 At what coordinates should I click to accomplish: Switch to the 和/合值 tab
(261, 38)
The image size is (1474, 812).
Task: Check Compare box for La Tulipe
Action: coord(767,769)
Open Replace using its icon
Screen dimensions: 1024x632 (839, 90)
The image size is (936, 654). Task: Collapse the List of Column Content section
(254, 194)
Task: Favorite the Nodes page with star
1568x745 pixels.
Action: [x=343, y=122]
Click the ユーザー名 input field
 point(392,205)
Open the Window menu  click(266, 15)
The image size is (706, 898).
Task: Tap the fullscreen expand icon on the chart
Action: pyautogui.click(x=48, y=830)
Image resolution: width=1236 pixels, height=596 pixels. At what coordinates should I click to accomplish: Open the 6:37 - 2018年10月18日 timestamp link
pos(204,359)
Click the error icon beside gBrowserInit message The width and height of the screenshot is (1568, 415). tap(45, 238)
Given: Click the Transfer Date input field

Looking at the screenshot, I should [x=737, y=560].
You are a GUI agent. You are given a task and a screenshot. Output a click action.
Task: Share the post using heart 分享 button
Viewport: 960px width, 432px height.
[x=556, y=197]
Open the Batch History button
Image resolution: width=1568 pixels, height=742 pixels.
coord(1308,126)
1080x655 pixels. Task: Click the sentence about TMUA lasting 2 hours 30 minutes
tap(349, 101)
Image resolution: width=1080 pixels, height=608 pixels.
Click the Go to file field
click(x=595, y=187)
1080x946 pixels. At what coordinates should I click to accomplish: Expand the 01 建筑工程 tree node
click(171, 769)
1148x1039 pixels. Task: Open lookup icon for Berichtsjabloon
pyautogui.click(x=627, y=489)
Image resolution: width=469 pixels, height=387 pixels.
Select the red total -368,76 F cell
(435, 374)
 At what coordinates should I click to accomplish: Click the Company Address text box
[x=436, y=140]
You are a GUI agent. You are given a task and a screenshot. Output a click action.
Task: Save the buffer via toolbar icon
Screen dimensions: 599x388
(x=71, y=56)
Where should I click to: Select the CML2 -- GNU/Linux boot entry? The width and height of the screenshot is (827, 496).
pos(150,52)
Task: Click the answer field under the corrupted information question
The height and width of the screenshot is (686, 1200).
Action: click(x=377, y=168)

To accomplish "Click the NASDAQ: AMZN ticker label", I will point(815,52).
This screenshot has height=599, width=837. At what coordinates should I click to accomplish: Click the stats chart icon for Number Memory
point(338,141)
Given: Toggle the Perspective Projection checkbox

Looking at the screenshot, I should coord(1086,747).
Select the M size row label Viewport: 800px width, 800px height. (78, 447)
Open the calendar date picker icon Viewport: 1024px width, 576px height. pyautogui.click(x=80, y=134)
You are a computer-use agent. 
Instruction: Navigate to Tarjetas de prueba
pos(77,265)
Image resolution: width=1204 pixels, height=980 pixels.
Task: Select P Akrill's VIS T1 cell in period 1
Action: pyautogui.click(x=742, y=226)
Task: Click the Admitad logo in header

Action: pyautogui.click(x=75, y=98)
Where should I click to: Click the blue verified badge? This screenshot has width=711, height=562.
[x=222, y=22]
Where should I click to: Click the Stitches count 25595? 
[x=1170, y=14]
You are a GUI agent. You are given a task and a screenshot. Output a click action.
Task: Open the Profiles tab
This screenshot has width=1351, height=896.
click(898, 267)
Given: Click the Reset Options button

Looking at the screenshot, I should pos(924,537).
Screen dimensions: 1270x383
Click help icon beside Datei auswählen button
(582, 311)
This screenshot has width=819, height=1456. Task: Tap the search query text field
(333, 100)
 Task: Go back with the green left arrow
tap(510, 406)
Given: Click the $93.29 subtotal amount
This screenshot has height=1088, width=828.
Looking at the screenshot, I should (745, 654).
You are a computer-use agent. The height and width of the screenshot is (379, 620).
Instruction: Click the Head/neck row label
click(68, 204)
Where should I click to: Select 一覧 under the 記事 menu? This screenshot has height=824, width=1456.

════════════════

▶ _Your instructions_:
When a line in the data contains "computer", return it as written.

▶ _Completed task_:
You are a computer-use agent. 
You are a computer-use agent. The height and width of the screenshot is (379, 620).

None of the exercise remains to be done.